Do I Drink Too Much?

 

If you have typed into your search engine “do I drink too much” you may have a problem. The article written by Amanda Gardner below is a simple list of 7 subtle signs (say that 5 times fast) that you might drink too much alcohol.

1. You set limits…but can’t stick to them

If you always try to limit yourself to a certain number of drinks and fail every time, you could be struggling with alcohol. “If you find yourself repeatedly going over your self-defined limit, that’s a common early sign you’re losing control over your drinking,” says Kelly, who is also president of the American Psychology Association’s Society of Addiction Psychology.

What to do about it: Figure out what triggers your desire to drink and try to avoid these people, places, and situations. This drinking analyzer card from the National Institutes of Health is a good place to start; the NIH also has a 4-week tracker to see how well you can stick to your limit. If you can’t avoid a trigger, keep a list of reasons not to drink nearby, as well as a list of trusted confidantes you can call.

2. Your friends comment on your drinking

One of the first signs your drinking is spiraling out of control is when friends or acquaintances express surprise about how much you’re drinking or how “well” you “handle” your alcohol. “People start to get feedback from [other] people long before they realize it themselves,” says Kelly. “That’s a sign.”

What to do about it: Compare how much you drink with the limits for “low-risk” drinking, which, for women, is up to 3 drinks on any single day and no more than 7 drinks per week. The National Institutes of Health says that only about 2 in 100 people who drink within these limits have alcohol problems. But remember that “low risk” still doesn’t mean “no risk.” While alcoholism can derail your entire life, even smaller amounts of alcohol can raise the risk for pancreatic, liver, esophageal, and even breast cancer.

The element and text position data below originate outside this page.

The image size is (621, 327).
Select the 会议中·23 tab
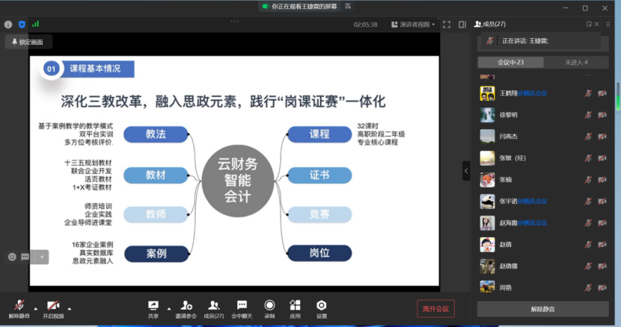pos(511,62)
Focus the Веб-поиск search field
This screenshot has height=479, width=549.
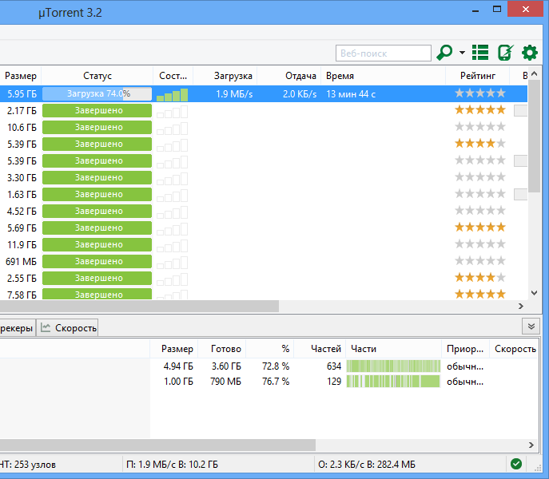click(x=384, y=53)
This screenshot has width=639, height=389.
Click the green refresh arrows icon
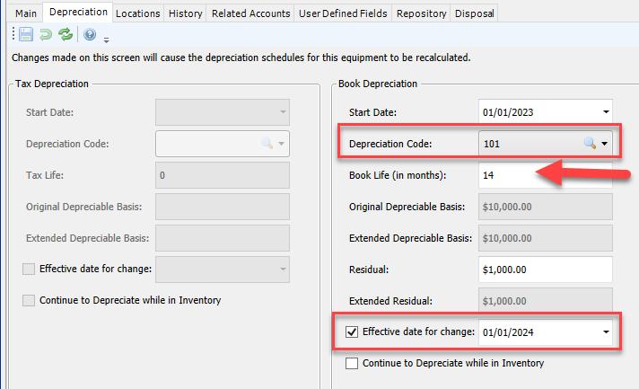pos(66,34)
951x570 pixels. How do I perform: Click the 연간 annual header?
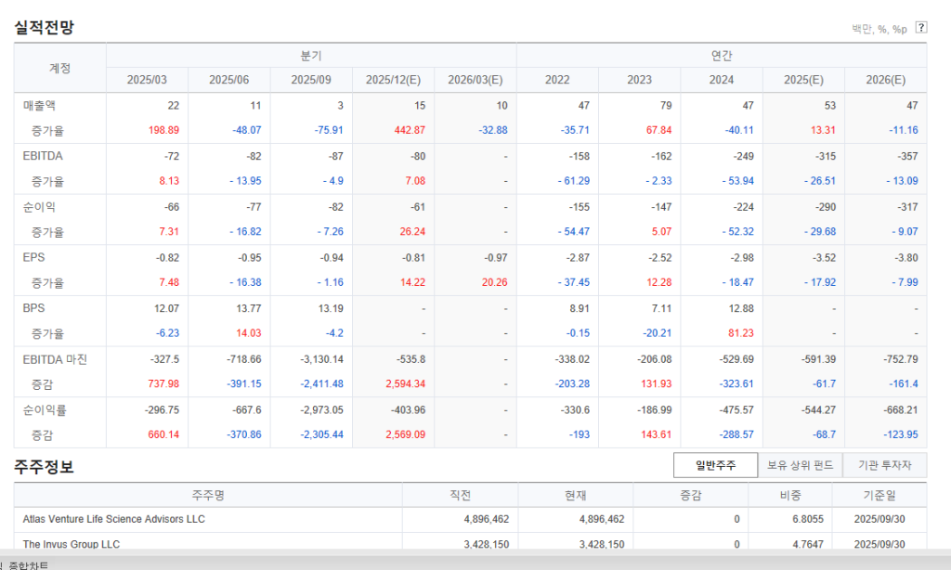pyautogui.click(x=722, y=56)
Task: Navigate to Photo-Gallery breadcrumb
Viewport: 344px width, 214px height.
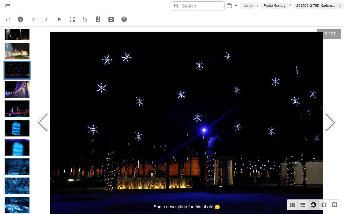Action: coord(274,6)
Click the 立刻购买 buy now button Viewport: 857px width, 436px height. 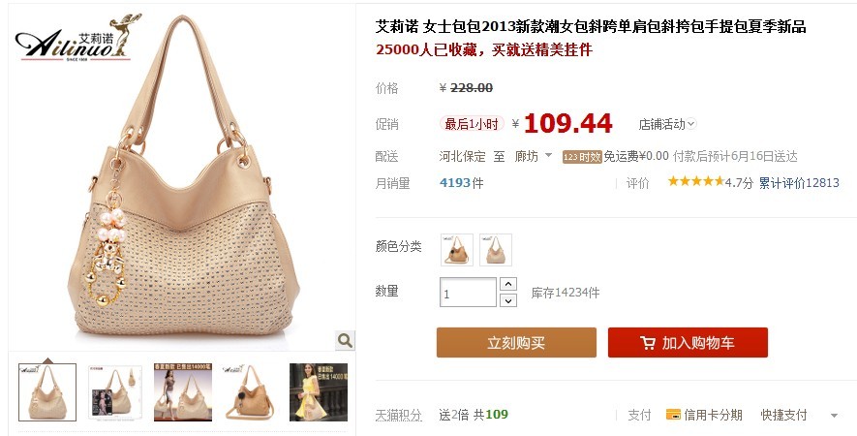[516, 342]
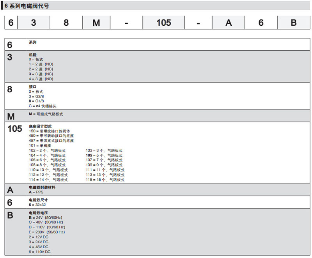Click the "C = ø4 快插接头" entry
Screen dimensions: 312x258
tap(45, 106)
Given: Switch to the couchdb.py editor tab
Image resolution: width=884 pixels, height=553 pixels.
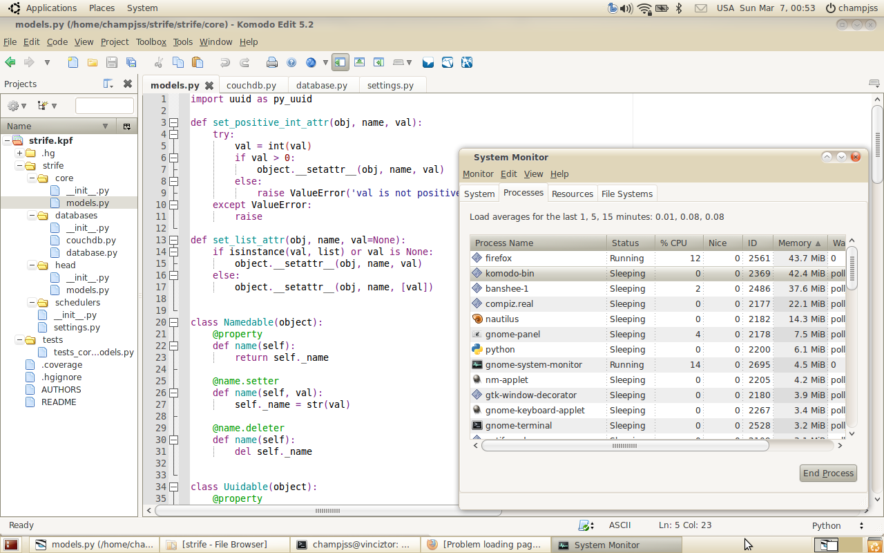Looking at the screenshot, I should click(x=251, y=86).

3. The majority of your plans involve alcohol

If drinking becomes the center of your social and home life, if you’re the one urging others to order another round, or if you find yourself cutting back on activities that you used to enjoy that don’t involve drinking, you could be in dangerous territory.

What to do about it: Instead of meeting for drinks, ask friends to do things that don’t involve alcohol, like meeting for coffee, taking a yoga class, going to the movies, or lacing up for a run.

4. You reach for booze whenever you’re stressed

Everyone experiences stress, from a serious break-up to a biting comment from a colleague. Alcohol can give you some short-term relief from the upset but it can also backfire pretty quickly, leaving you with the stress of everyday life AND the stress of a drinking problem.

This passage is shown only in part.